*Records shown*:
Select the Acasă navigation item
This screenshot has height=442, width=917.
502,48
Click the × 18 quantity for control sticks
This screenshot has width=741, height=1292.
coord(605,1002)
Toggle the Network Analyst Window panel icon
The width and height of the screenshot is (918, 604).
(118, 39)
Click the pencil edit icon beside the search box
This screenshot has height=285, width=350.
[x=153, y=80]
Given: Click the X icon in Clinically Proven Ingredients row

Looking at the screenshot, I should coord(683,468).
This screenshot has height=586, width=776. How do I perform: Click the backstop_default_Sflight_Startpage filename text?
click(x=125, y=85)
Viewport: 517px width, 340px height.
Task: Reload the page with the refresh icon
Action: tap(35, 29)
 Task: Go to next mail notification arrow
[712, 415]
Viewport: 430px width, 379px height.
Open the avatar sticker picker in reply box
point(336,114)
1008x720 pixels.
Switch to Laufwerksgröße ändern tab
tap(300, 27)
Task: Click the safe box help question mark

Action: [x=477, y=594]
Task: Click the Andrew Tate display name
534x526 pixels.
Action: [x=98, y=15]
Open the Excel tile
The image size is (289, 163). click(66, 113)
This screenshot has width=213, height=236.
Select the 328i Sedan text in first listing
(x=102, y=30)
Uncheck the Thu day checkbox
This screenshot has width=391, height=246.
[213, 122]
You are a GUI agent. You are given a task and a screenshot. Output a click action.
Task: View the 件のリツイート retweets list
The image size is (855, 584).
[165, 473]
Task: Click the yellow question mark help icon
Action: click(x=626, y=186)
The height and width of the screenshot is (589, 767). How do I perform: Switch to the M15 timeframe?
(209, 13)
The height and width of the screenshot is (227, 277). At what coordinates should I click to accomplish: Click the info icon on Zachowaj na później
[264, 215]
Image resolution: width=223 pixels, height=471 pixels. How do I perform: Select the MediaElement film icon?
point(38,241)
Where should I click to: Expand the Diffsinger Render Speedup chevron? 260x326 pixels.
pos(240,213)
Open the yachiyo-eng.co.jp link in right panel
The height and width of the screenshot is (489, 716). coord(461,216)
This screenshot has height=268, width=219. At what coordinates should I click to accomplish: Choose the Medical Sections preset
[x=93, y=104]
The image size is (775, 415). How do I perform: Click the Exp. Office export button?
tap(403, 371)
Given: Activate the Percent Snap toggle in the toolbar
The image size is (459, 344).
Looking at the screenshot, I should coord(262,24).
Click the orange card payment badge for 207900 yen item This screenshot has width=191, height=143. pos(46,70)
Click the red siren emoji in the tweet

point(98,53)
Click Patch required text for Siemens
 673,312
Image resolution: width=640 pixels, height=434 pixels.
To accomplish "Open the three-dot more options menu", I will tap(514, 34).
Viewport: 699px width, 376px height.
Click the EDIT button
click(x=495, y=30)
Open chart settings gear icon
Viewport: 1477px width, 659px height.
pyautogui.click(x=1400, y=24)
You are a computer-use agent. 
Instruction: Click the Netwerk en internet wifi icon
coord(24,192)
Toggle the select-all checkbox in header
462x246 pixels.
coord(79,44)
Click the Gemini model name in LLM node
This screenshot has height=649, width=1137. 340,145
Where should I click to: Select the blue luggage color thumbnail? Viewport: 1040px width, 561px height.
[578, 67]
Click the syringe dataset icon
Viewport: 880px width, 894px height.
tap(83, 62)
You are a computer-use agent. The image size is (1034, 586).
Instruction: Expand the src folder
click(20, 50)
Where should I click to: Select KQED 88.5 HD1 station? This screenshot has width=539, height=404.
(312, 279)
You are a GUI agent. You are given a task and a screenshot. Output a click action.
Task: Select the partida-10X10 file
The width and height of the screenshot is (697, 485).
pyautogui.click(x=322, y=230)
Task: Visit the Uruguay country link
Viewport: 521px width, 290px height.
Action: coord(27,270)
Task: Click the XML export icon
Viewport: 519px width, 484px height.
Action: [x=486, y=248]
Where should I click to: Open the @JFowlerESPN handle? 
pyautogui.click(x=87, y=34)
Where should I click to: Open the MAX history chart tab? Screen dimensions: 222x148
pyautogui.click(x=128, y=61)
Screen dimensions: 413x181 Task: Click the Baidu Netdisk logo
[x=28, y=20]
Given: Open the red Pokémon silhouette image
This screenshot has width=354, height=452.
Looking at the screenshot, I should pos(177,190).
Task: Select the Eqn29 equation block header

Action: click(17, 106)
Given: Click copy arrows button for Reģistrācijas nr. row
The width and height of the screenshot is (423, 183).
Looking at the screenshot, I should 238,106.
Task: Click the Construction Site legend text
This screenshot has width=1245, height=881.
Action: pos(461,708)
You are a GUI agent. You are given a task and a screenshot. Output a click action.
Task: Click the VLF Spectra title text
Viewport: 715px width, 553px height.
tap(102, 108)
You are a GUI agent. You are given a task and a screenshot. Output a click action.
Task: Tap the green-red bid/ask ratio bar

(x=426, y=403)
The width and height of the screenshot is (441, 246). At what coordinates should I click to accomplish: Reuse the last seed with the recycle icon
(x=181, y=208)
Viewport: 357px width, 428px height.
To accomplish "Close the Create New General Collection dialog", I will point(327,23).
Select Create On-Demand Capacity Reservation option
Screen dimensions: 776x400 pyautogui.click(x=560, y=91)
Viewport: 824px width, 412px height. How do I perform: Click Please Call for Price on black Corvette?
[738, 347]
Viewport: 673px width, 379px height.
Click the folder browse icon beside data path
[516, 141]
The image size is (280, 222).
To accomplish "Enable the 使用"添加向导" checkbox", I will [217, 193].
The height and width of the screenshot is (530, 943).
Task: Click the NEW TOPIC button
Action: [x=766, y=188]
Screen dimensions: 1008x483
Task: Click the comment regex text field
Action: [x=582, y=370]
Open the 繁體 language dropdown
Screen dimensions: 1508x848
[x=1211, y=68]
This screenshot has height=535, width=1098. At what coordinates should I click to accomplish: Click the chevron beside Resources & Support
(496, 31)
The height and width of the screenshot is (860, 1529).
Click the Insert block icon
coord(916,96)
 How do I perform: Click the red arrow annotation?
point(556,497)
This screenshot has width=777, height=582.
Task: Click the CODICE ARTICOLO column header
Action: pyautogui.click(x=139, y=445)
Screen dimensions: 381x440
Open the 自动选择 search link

*What needs to be done*: Provide an exact transcription of every entry above.

*Result of the exercise*:
Select the Acasă navigation item
This screenshot has height=442, width=917.
502,48
Click the × 18 quantity for control sticks
This screenshot has width=741, height=1292.
coord(605,1002)
Toggle the Network Analyst Window panel icon
The width and height of the screenshot is (918, 604).
(118, 39)
Click the pencil edit icon beside the search box
This screenshot has height=285, width=350.
[x=153, y=80]
Given: Click the X icon in Clinically Proven Ingredients row

Looking at the screenshot, I should coord(683,468).
This screenshot has height=586, width=776. How do I perform: Click the backstop_default_Sflight_Startpage filename text?
click(x=125, y=85)
Viewport: 517px width, 340px height.
Task: Reload the page with the refresh icon
Action: tap(35, 29)
 Task: Go to next mail notification arrow
[712, 415]
Viewport: 430px width, 379px height.
Open the avatar sticker picker in reply box
point(336,114)
1008x720 pixels.
Switch to Laufwerksgröße ändern tab
tap(300, 27)
Task: Click the safe box help question mark

Action: [x=477, y=594]
Task: Click the Andrew Tate display name
534x526 pixels.
Action: [x=98, y=15]
Open the Excel tile
The image size is (289, 163). click(66, 113)
This screenshot has width=213, height=236.
Select the 328i Sedan text in first listing
(x=102, y=30)
Uncheck the Thu day checkbox
This screenshot has width=391, height=246.
[213, 122]
You are a GUI agent. You are given a task and a screenshot. Output a click action.
Task: View the 件のリツイート retweets list
The image size is (855, 584).
[165, 473]
Task: Click the yellow question mark help icon
Action: click(x=626, y=186)
The height and width of the screenshot is (589, 767). How do I perform: Switch to the M15 timeframe?
(209, 13)
The height and width of the screenshot is (227, 277). At what coordinates should I click to accomplish: Click the info icon on Zachowaj na później
[264, 215]
Image resolution: width=223 pixels, height=471 pixels. How do I perform: Select the MediaElement film icon?
point(38,241)
Where should I click to: Expand the Diffsinger Render Speedup chevron? 260x326 pixels.
pos(240,213)
Open the yachiyo-eng.co.jp link in right panel
The height and width of the screenshot is (489, 716). coord(461,216)
This screenshot has height=268, width=219. At what coordinates should I click to accomplish: Choose the Medical Sections preset
[x=93, y=104]
The image size is (775, 415). How do I perform: Click the Exp. Office export button?
tap(403, 371)
Given: Activate the Percent Snap toggle in the toolbar
The image size is (459, 344).
Looking at the screenshot, I should coord(262,24).
Click the orange card payment badge for 207900 yen item This screenshot has width=191, height=143. pos(46,70)
Click the red siren emoji in the tweet

point(98,53)
Click Patch required text for Siemens
 673,312
Image resolution: width=640 pixels, height=434 pixels.
To accomplish "Open the three-dot more options menu", I will tap(514, 34).
Viewport: 699px width, 376px height.
Click the EDIT button
click(x=495, y=30)
Open chart settings gear icon
Viewport: 1477px width, 659px height.
pyautogui.click(x=1400, y=24)
You are a computer-use agent. 
Instruction: Click the Netwerk en internet wifi icon
coord(24,192)
Toggle the select-all checkbox in header
462x246 pixels.
coord(79,44)
Click the Gemini model name in LLM node
This screenshot has height=649, width=1137. 340,145
Where should I click to: Select the blue luggage color thumbnail? Viewport: 1040px width, 561px height.
[578, 67]
Click the syringe dataset icon
Viewport: 880px width, 894px height.
tap(83, 62)
You are a computer-use agent. The image size is (1034, 586).
Instruction: Expand the src folder
click(20, 50)
Where should I click to: Select KQED 88.5 HD1 station? This screenshot has width=539, height=404.
(312, 279)
You are a GUI agent. You are given a task and a screenshot. Output a click action.
Task: Select the partida-10X10 file
The width and height of the screenshot is (697, 485).
pyautogui.click(x=322, y=230)
Task: Visit the Uruguay country link
Viewport: 521px width, 290px height.
Action: coord(27,270)
Task: Click the XML export icon
Viewport: 519px width, 484px height.
Action: [x=486, y=248]
Where should I click to: Open the @JFowlerESPN handle? 
pyautogui.click(x=87, y=34)
Where should I click to: Open the MAX history chart tab? Screen dimensions: 222x148
pyautogui.click(x=128, y=61)
Screen dimensions: 413x181 Task: Click the Baidu Netdisk logo
[x=28, y=20]
Given: Open the red Pokémon silhouette image
This screenshot has width=354, height=452.
Looking at the screenshot, I should pos(177,190).
Task: Select the Eqn29 equation block header

Action: click(17, 106)
Given: Click copy arrows button for Reģistrācijas nr. row
The width and height of the screenshot is (423, 183).
Looking at the screenshot, I should 238,106.
Task: Click the Construction Site legend text
This screenshot has width=1245, height=881.
Action: pos(461,708)
You are a GUI agent. You are given a task and a screenshot. Output a click action.
Task: Click the VLF Spectra title text
Viewport: 715px width, 553px height.
tap(102, 108)
You are a GUI agent. You are given a task and a screenshot. Output a click action.
Task: Tap the green-red bid/ask ratio bar

(x=426, y=403)
The width and height of the screenshot is (441, 246). At what coordinates should I click to accomplish: Reuse the last seed with the recycle icon
(x=181, y=208)
Viewport: 357px width, 428px height.
To accomplish "Close the Create New General Collection dialog", I will point(327,23).
Select Create On-Demand Capacity Reservation option
Screen dimensions: 776x400 pyautogui.click(x=560, y=91)
Viewport: 824px width, 412px height. How do I perform: Click Please Call for Price on black Corvette?
[738, 347]
Viewport: 673px width, 379px height.
Click the folder browse icon beside data path
[516, 141]
The image size is (280, 222).
To accomplish "Enable the 使用"添加向导" checkbox", I will [217, 193].
The height and width of the screenshot is (530, 943).
Task: Click the NEW TOPIC button
Action: [x=766, y=188]
Screen dimensions: 1008x483
Task: Click the comment regex text field
Action: [x=582, y=370]
Open the 繁體 language dropdown
Screen dimensions: 1508x848
[x=1211, y=68]
This screenshot has height=535, width=1098. At what coordinates should I click to accomplish: Click the chevron beside Resources & Support
(496, 31)
The height and width of the screenshot is (860, 1529).
Click the Insert block icon
coord(916,96)
 How do I perform: Click the red arrow annotation?
point(556,497)
This screenshot has width=777, height=582.
Task: Click the CODICE ARTICOLO column header
Action: pyautogui.click(x=139, y=445)
Screen dimensions: 381x440
Open the 自动选择 search link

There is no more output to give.